Rather than simulating chemical gradients, EndlessForms stores a “genome” for each object that describes a collection of simple mathematical functions analogous to these gradients, so that, for example, a sine function takes the place of a repeating chemical gradient. The website produces variations on objects by mutating this mathematical DNA. By summing the contributions from all the functions described by the genome, and checking whether the result is above a threshold value, EndlessForms determines whether blocks of 3-D space called voxels are either filled or left empty in an object.

Currently, EndlessForms can generate only a limited range of novelty shapes. To contain computational costs, the system uses a relatively small number of voxels for each object. And because each object is initially randomly generated, a user with a specific shape in mind may need to do quite a bit of selecting and evolving to produce something close to that shape. However, the Cornell group and collaborators plan to develop the system to enable a user to input a 3-D scan of an existing object and then evolve variants from that.
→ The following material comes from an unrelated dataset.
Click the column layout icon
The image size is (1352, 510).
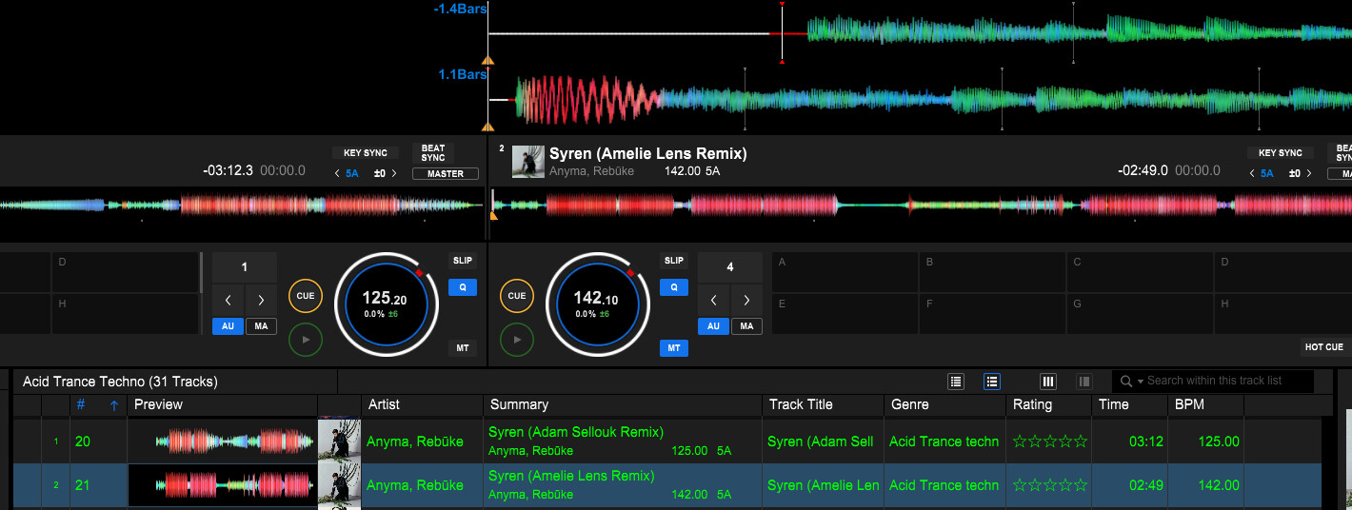[1048, 382]
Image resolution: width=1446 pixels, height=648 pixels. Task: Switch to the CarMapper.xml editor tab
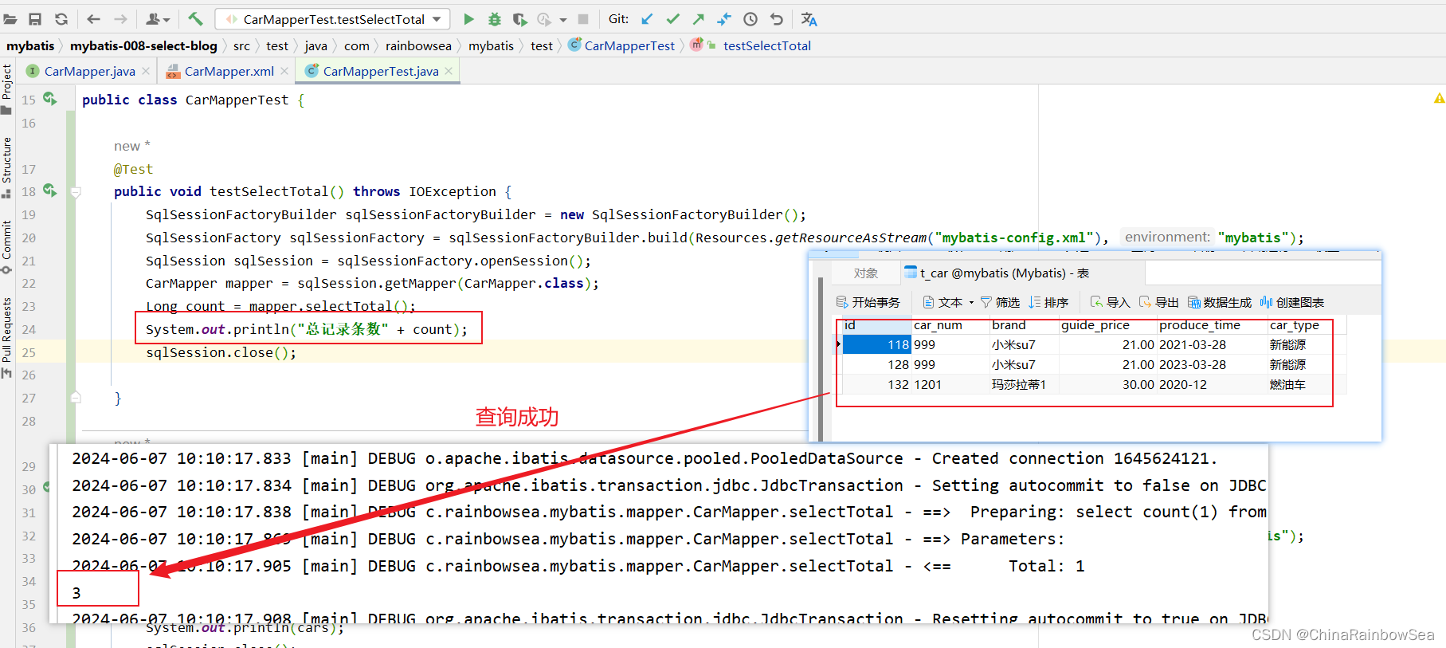click(229, 72)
This would allow, for example, a designer to scan in a pair of sunglasses and use the system to evolve new styles.

The technology is “very impressive,” says Neri Oxman, director of the MIT Media Lab’s Mediated Matter research group. She believes the user-friendliness of the evolutionary approach could help drive the broader adoption of 3-D printing technologies, similar to how easy-to-use image editors fueled the growth of digital photography and graphic manipulation. “People could scan their own toothbrushes or other objects and evolve various designs of such items for members of their family,” says Oxman, noting that this could ultimately have an impact on design similar to the impact that blogs and social media have had on journalism, opening the field to the general public.